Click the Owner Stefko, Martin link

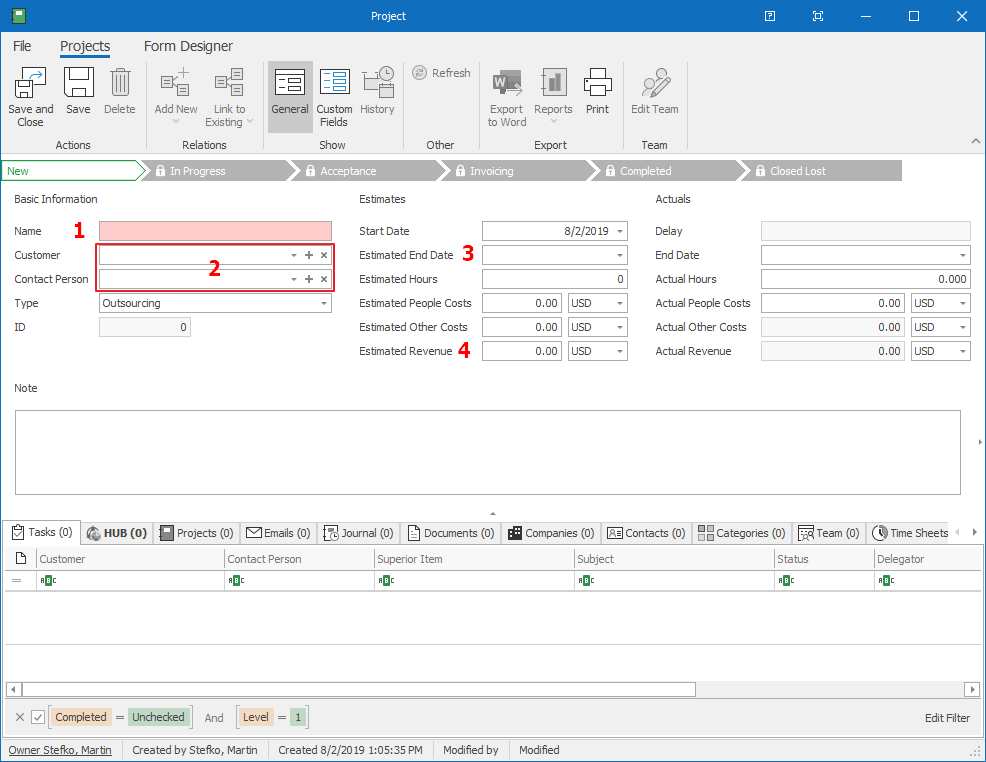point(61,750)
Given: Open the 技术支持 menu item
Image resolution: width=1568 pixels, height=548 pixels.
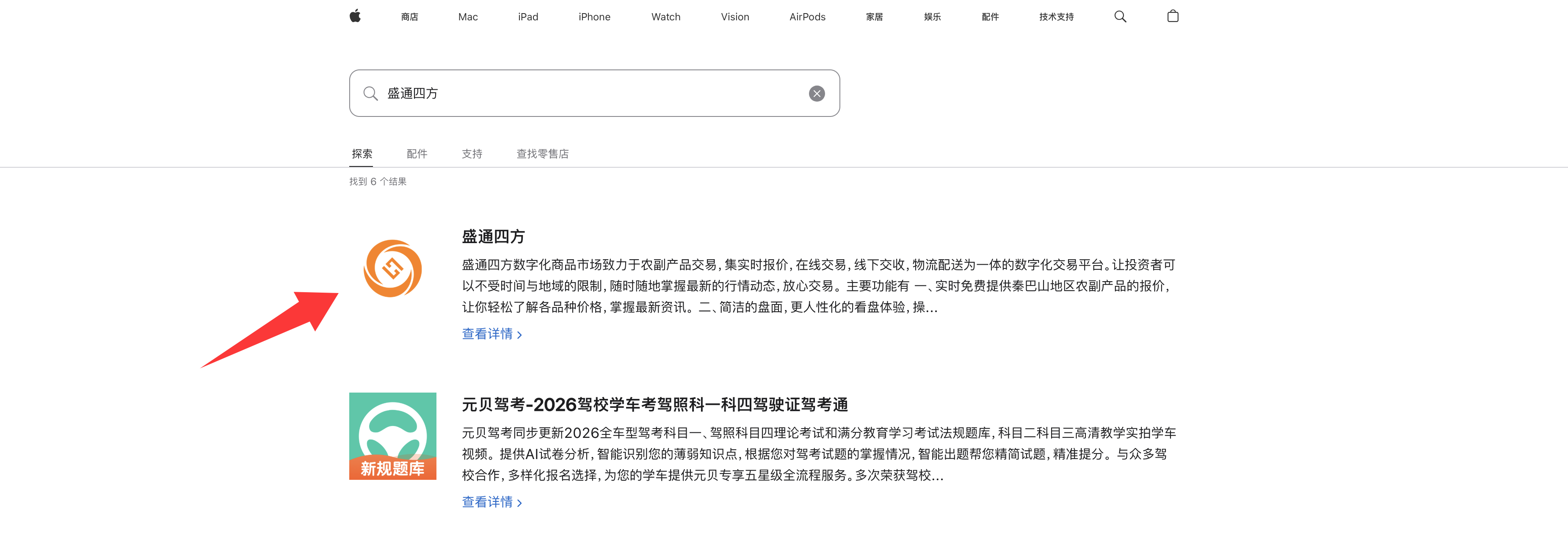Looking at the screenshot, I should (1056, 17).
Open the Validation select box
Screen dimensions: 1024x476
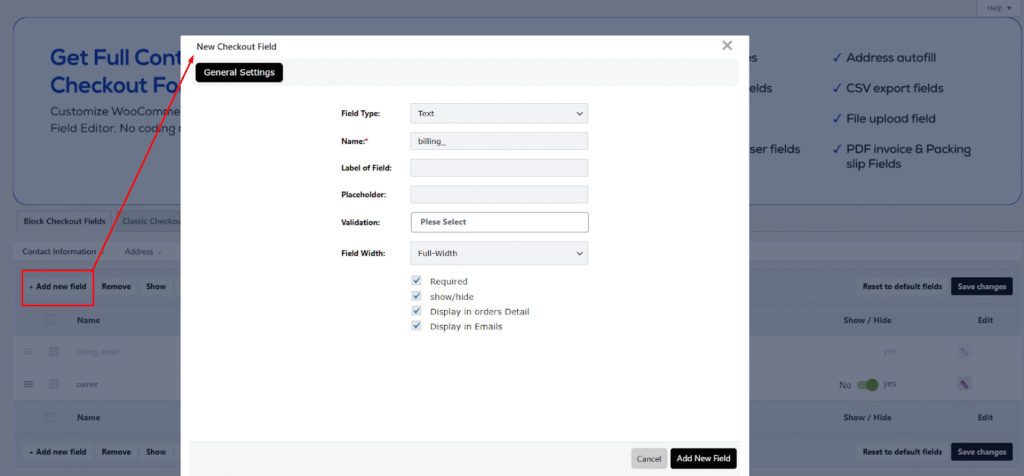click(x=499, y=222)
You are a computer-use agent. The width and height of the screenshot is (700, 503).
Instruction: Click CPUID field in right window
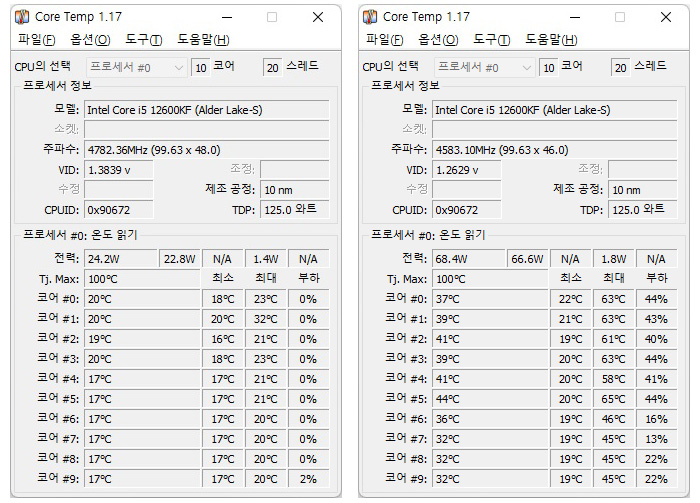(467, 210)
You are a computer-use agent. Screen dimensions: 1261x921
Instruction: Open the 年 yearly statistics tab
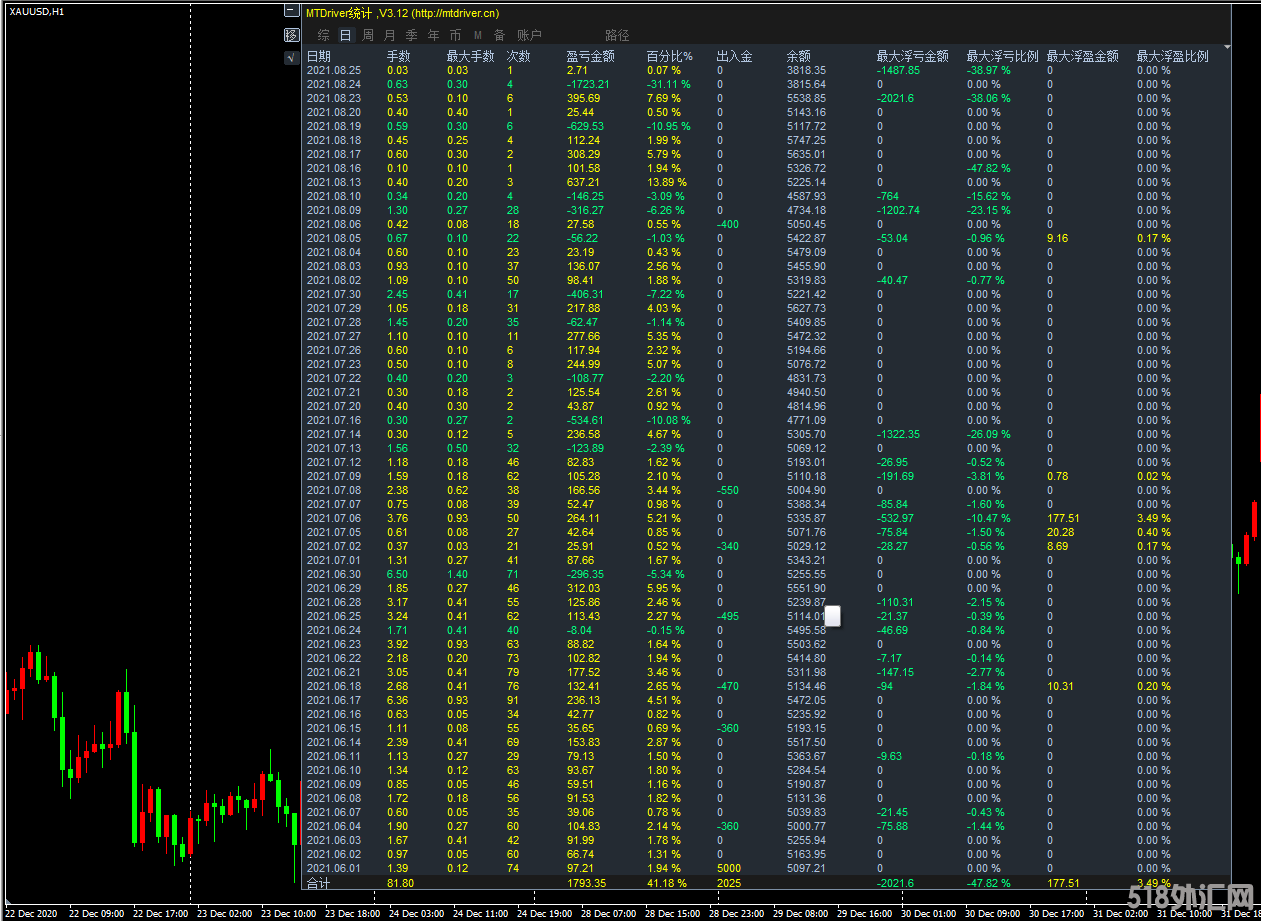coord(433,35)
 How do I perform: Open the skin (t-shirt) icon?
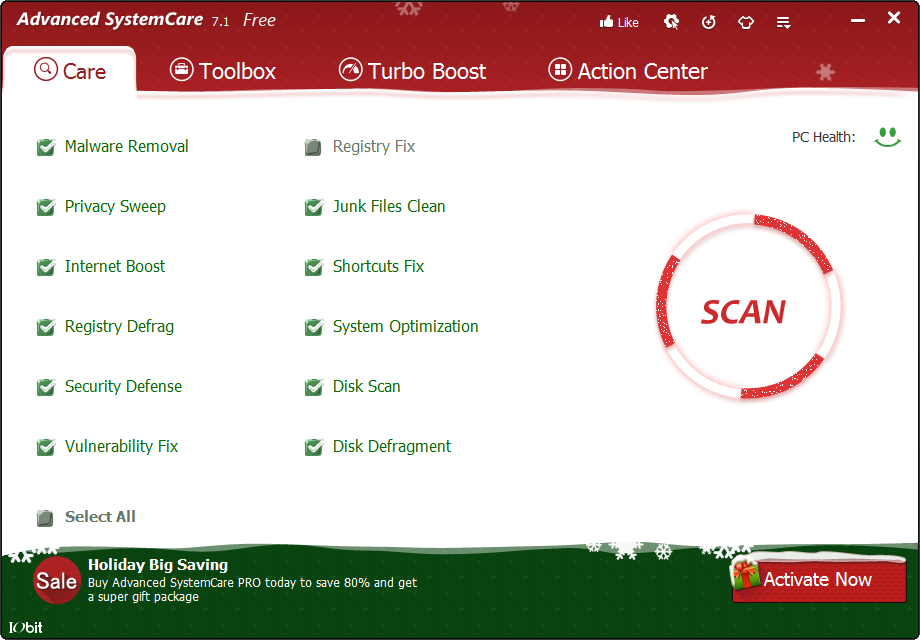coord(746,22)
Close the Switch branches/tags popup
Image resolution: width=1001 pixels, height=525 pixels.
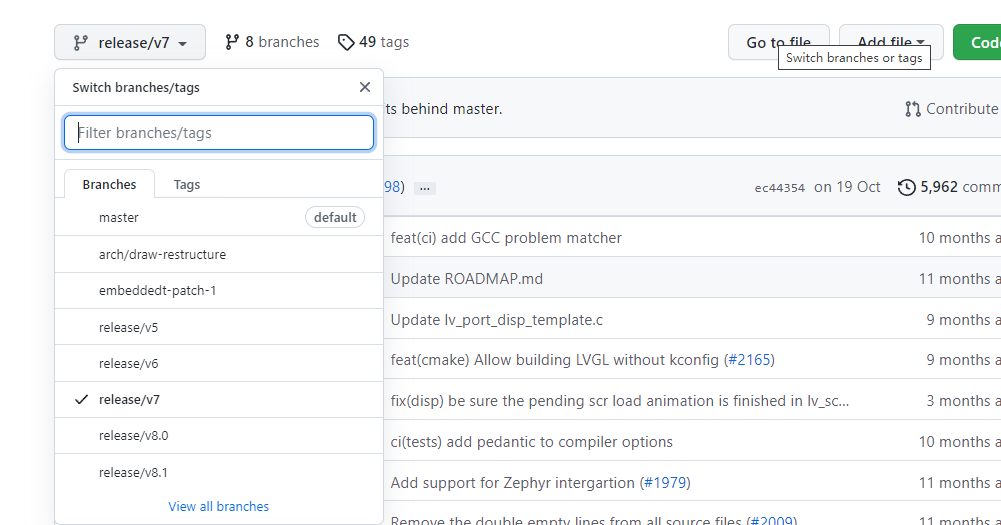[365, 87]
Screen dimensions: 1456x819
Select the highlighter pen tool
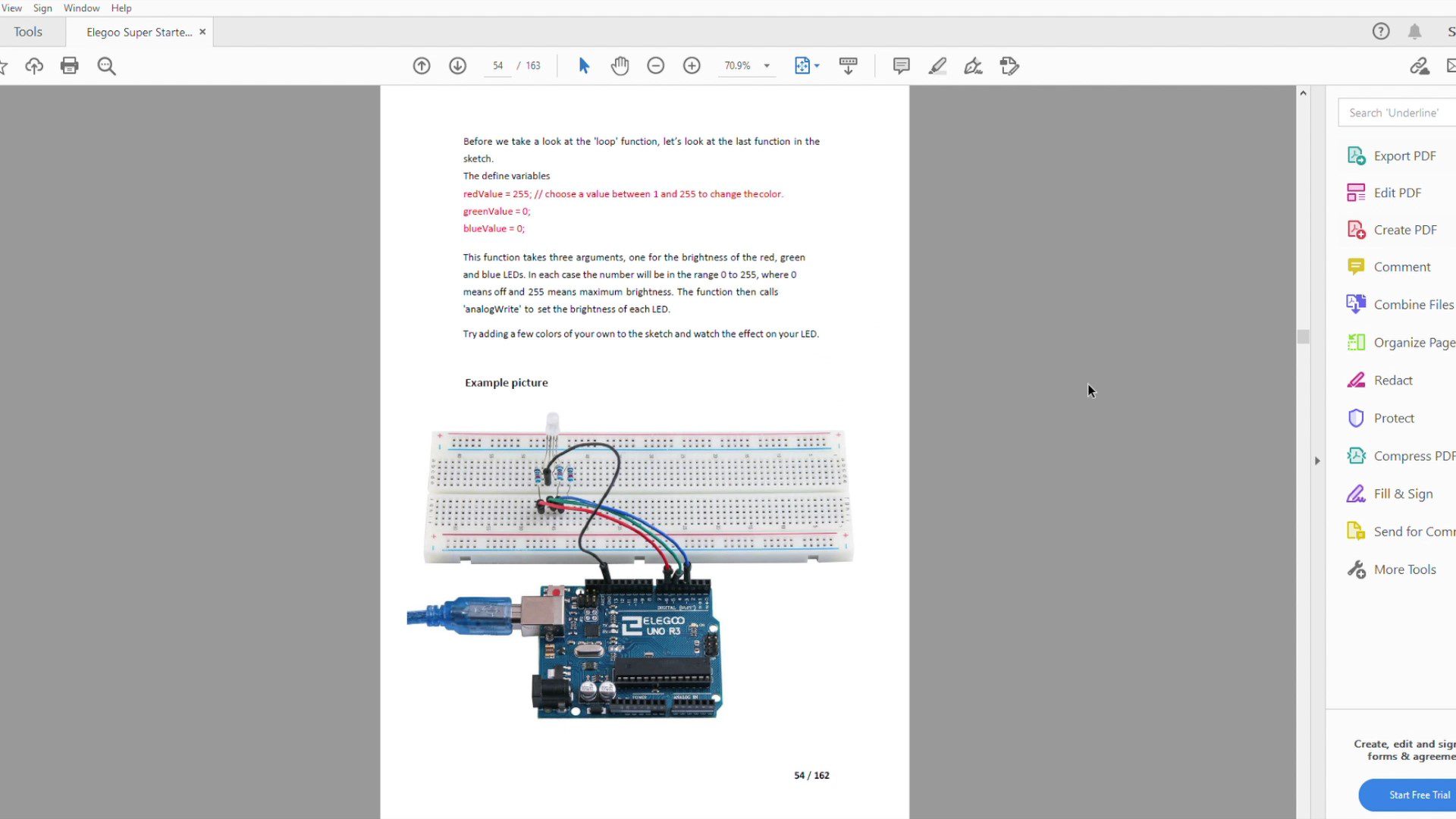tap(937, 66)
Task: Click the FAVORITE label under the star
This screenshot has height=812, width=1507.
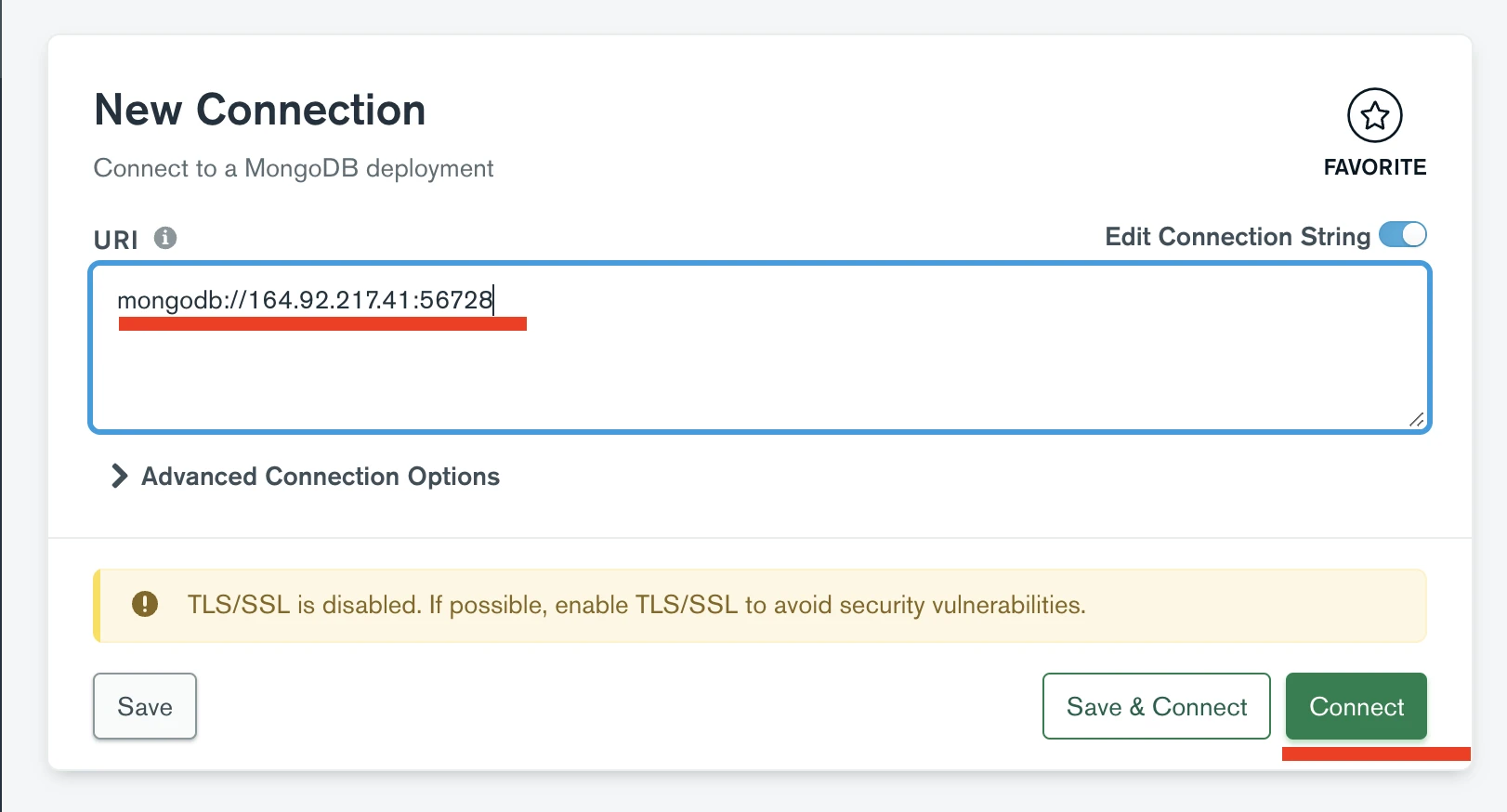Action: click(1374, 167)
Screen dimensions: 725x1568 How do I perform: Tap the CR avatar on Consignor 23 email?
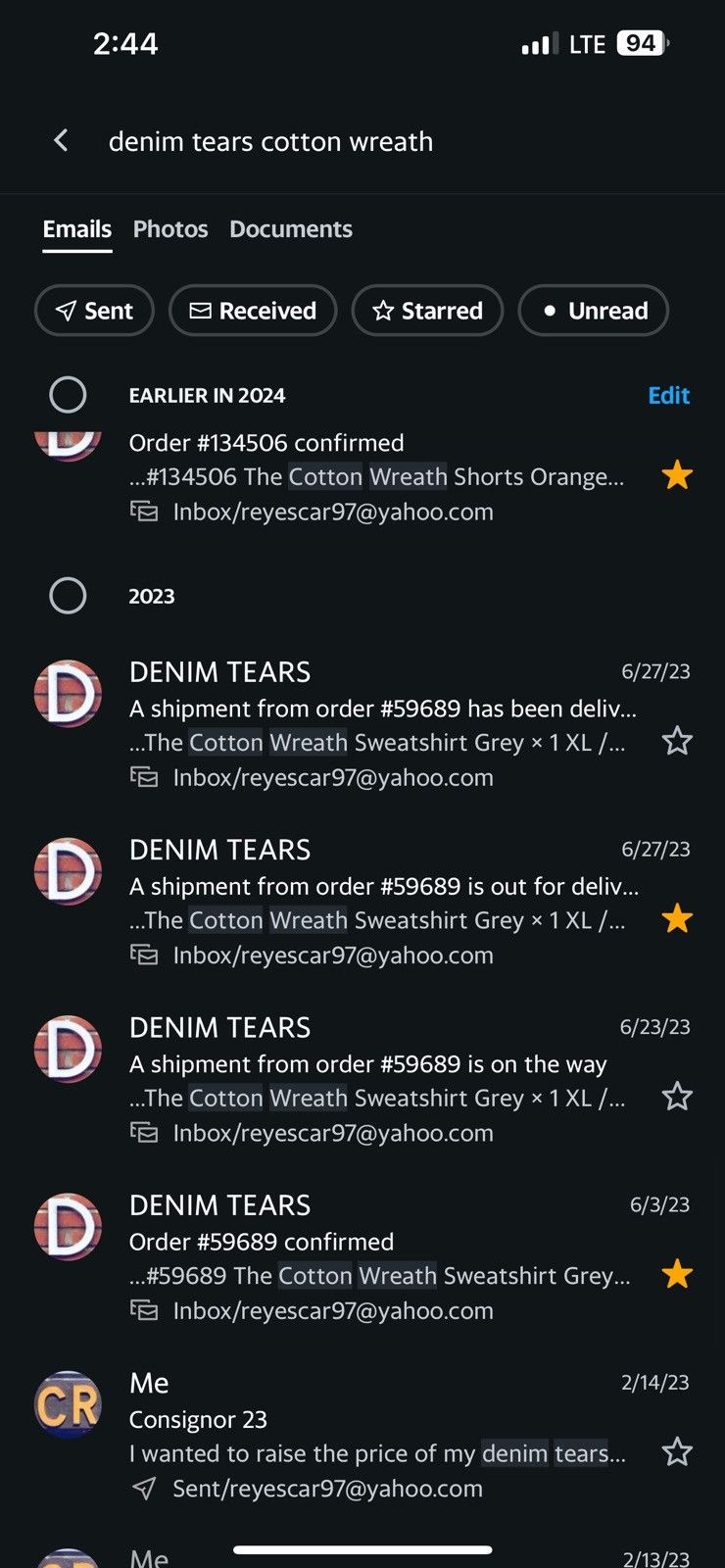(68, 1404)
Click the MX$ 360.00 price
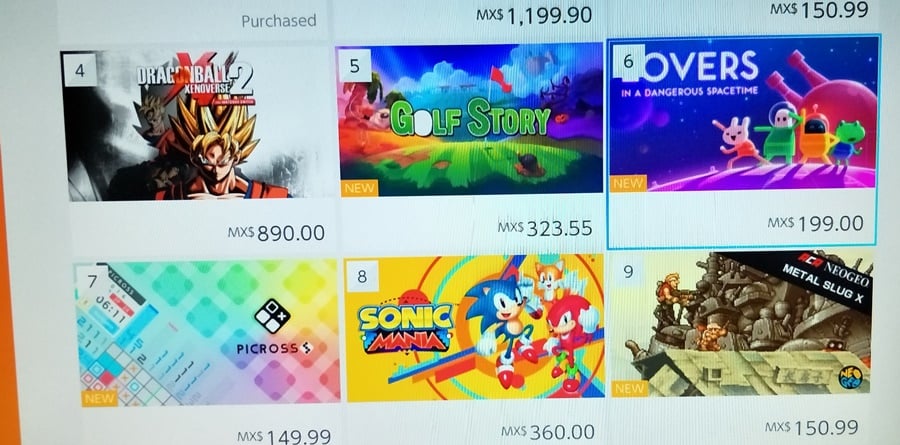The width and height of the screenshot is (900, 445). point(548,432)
_ _ _ _
**Required work**:
Revise the records from the line containing "Screen dimensions: 725x1568" through the end of the records, replacing "price" with "amount" and keeping everything else the same. Leave out the pictures.

**Correct response**:
Screen dimensions: 725x1568 How do I perform: Tap the CR avatar on Consignor 23 email?
(68, 1404)
Click the MX$ 360.00 amount
The width and height of the screenshot is (900, 445). point(548,432)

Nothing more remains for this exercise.